On appeal, Okaibi contends that, because Stehlik did not present any expert testimony, she failed to properly establish causation and the reasonableness and necessity of her medical damages. Okaibi also argues that it was erroneous for the district court to allow the jury to award future medical damages when Stehlik's counsel abandoned those damages during closing arguments.
Okaibi failed to raise either of these arguments below, which she acknowledges on appeal. While this court would ordinarily not consider her arguments under these circumstances, see Old Aztec Mine, Inc. v. Brown , 97 Nev. 49, 52, 623 P.2d 981, 983 (1981) (explaining that issues not argued below are "deemed to have been waived and will not be considered on appeal"), Okaibi argues that this court should review her contentions for plain error. "Relief under the plain error standard is rarely granted in civil cases and is reserved for those situations where it has been demonstrated that the failure to grant relief will result in a manifest injustice or a miscarriage of justice." 5 Am.Jur.2d Appellate Review § 675 (2023) (footnotes omitted); see also In re J.D.N., 128 Nev. 462, 469, 283 P.3d 842, 847 (2012) (citing Appellate Review § 720, an earlier version of § 675 stating the same principle, with approval in discussing the use of plain error in the civil context); Williams v. Zell Hoefer, 89 Nev. 579, 580, 517 P.2d 789, 789 (1973) (stating that, if argument or authority is not presented as to the alleged error, this court will not consider it unless "the error is so unmistakable that it reveals itself by a casual inspection of the record").

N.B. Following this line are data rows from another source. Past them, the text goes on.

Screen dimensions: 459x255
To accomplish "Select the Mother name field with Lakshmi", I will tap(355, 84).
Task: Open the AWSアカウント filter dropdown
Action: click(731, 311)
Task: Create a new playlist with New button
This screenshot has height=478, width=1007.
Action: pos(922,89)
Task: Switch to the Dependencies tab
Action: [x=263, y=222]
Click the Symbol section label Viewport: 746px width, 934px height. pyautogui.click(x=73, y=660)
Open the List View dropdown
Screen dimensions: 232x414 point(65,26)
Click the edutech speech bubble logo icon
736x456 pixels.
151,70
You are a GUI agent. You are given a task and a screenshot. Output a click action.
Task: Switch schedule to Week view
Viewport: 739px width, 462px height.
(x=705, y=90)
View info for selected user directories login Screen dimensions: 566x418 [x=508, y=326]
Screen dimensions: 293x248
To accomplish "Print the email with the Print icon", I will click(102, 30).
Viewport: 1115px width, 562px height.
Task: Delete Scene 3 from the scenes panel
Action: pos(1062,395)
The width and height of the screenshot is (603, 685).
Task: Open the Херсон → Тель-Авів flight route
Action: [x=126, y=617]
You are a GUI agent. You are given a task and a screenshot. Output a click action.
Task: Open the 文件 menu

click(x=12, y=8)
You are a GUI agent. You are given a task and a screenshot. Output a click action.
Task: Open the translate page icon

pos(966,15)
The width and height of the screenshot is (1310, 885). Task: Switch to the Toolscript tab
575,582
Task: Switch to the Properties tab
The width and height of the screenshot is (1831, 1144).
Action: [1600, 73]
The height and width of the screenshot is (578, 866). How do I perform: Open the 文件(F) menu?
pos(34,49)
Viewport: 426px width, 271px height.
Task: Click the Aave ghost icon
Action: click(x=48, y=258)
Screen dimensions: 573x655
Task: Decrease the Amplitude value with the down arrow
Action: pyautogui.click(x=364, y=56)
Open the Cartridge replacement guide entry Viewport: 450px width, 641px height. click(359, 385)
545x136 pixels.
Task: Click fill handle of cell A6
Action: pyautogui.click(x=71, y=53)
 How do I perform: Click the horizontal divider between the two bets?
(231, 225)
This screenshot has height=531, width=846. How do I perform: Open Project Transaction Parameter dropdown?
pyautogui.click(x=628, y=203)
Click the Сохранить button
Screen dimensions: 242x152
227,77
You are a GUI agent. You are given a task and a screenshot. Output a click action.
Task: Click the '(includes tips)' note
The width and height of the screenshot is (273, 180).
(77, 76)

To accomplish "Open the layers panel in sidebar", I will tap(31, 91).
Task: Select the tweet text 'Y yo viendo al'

We decline to exercise our discretion to review this matter for plain error. See, e.g., Flowers v. State , 136 Nev. 1, 8, 456 P.3d 1037, 1045 (2020) ("Plain error review is discretionary, not obligatory."); Hoard v. Hartman , 904 F.3d 780, 787 (9th Cir. 2018) (recognizing that plain-error review is discretionary); Chem. Leaman Tank Lines, Inc. v. Aetna Cas. & Sur. Co., 89 F.3d 976, 993 (3d Cir. 1996) ("In the absence of a party's preservation of an assigned error for appeal, we review for plain error, and our power to reverse is discretionary." (internal quotation marks omitted)). At trial, Okaibi did not object or otherwise present argument regarding any of the errors she now seeks to argue on appeal. Indeed, even when the district court sua sponte raised concerns about submitting this matter to a jury given the absence of expert testimony, Okaibi did not assert that such testimony was required, arguing instead that the issue of causation was a question of the fact for the jury. Moreover, once the jury issued its verdict, Okaibi failed to raise any post-verdict challenges. Thus, we conclude that any challenge to the errors Okaibi asserts on appeal has been waived. See Old Aztec Mine , 97 Nev. at 52, 623 P.2d at 983 ; see also Price v. Sinnott , 85 Nev. 600, 607, 460 P.2d 837, 841 (1969) ("A party may not gamble on the jury's verdict and then later, when displeased with the verdict, challenge the sufficiency of the evidence to support it.").
Accordingly, for the reasons set forth above, we
ORDER the judgment of the district court AFFIRMED.